Most of my clients use the stock functionality built into macOS and applications written by major publishers, such as Adobe. That’s all well and good, but independent developers have written fantastic apps to help with your day-to-day productivity. Here are some apps that I use daily. Many of these apps show up in software bundles, such as BundleHunt. That’s how I discovered them.
Timemator and Klokki are used to keep track of your time when you’re working with multiple clients and projects. These apps can be used as a simple stopwatch, or used in auto-tracking mode. In auto mode, you set up rules for when the timer should engage. For example, the timer can automatically start and stop while you’re working with a certain file or application. The interface is intuitive and beautifully designed in both apps.

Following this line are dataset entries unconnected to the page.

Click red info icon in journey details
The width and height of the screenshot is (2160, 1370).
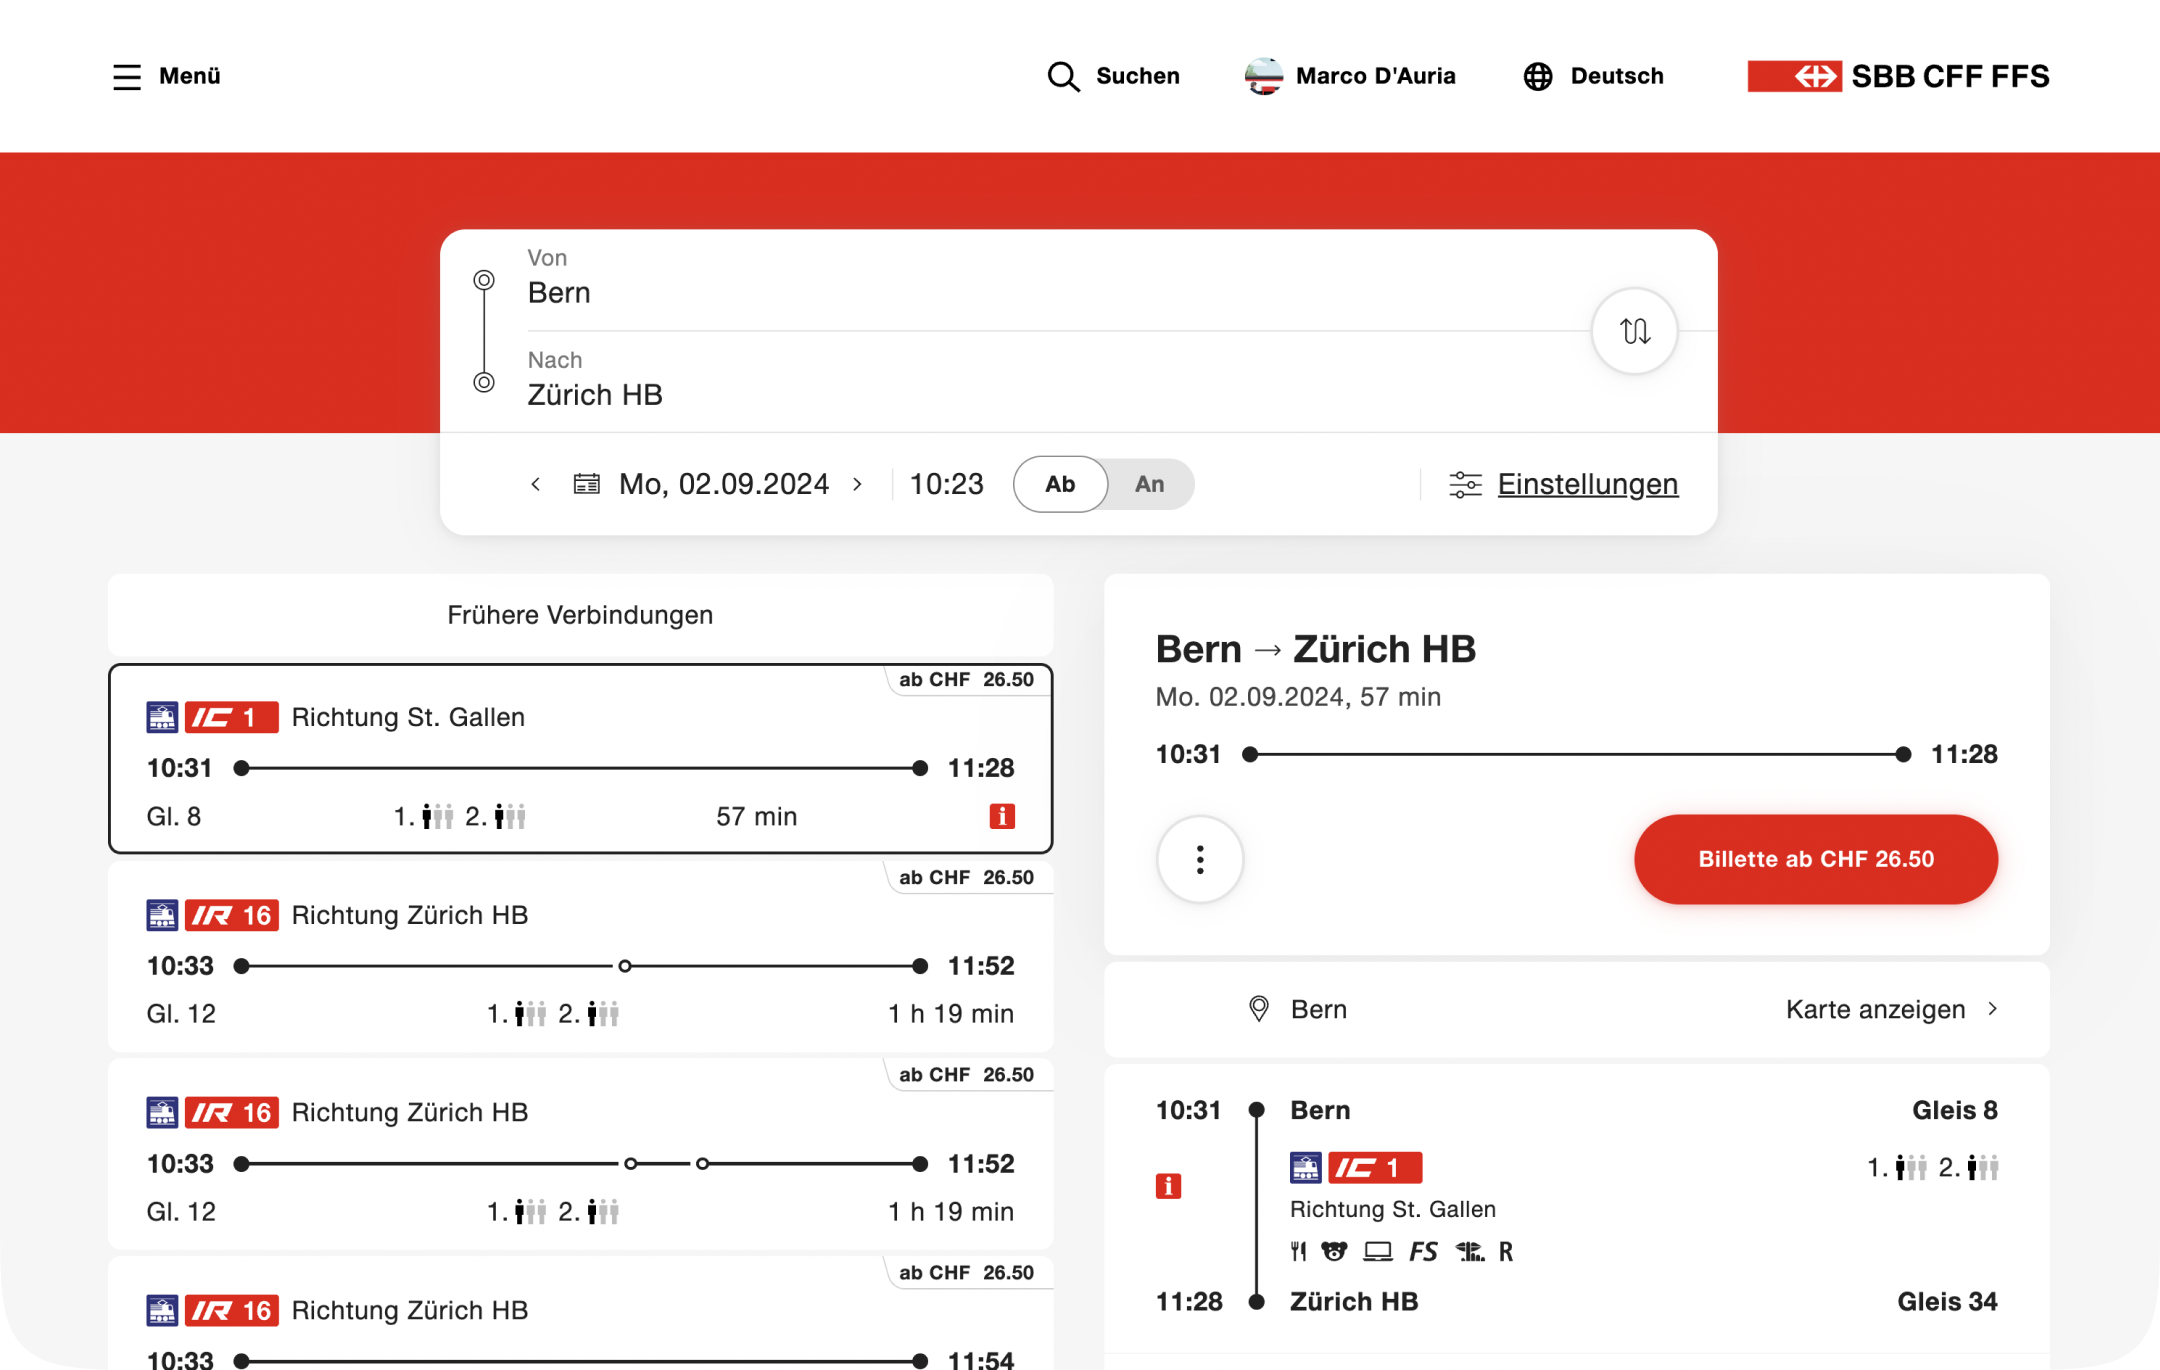tap(1168, 1186)
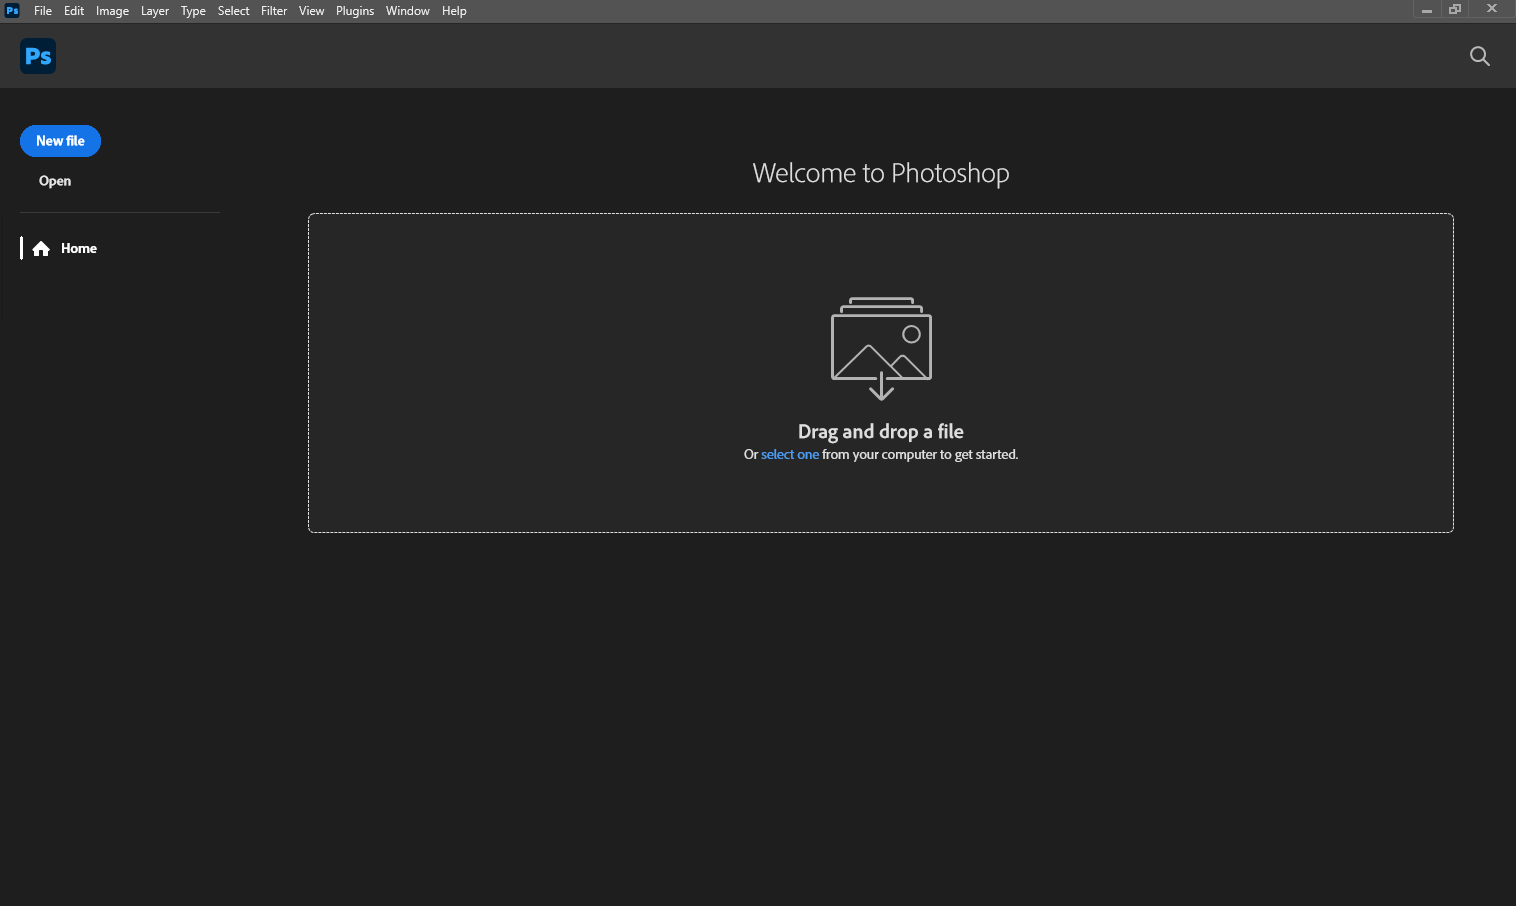Viewport: 1516px width, 906px height.
Task: Create a document with New file button
Action: [60, 141]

Timemator and Klokki are forks of Timepal, which is no longer being developed. (The Timepal team split up.) It will be interesting to see how each application evolves.
Default Folder X supercharges your open/save dialog boxes. It has a ton of features, but its eponymous feature, default folders, is the highlight for me. Each application on your Mac can be configured with a default folder that opens each time you open or save a file. This is a huge time saver.
iStat Menus provides a wealth of information about your Mac, right in the menu bar. It’s extremely customizable, so you can display only the information that’s useful to you. I use it for monitoring CPU usage, memory usage, and network activity.
The top paid app on the Mac App Store is Magnet. It’s used to quickly organize your windows, like placing two windows side-by-side. I recently switched to Mosaic, which is like Magnet on steroids. It has a drag and drop interface, which I like better than Magnet.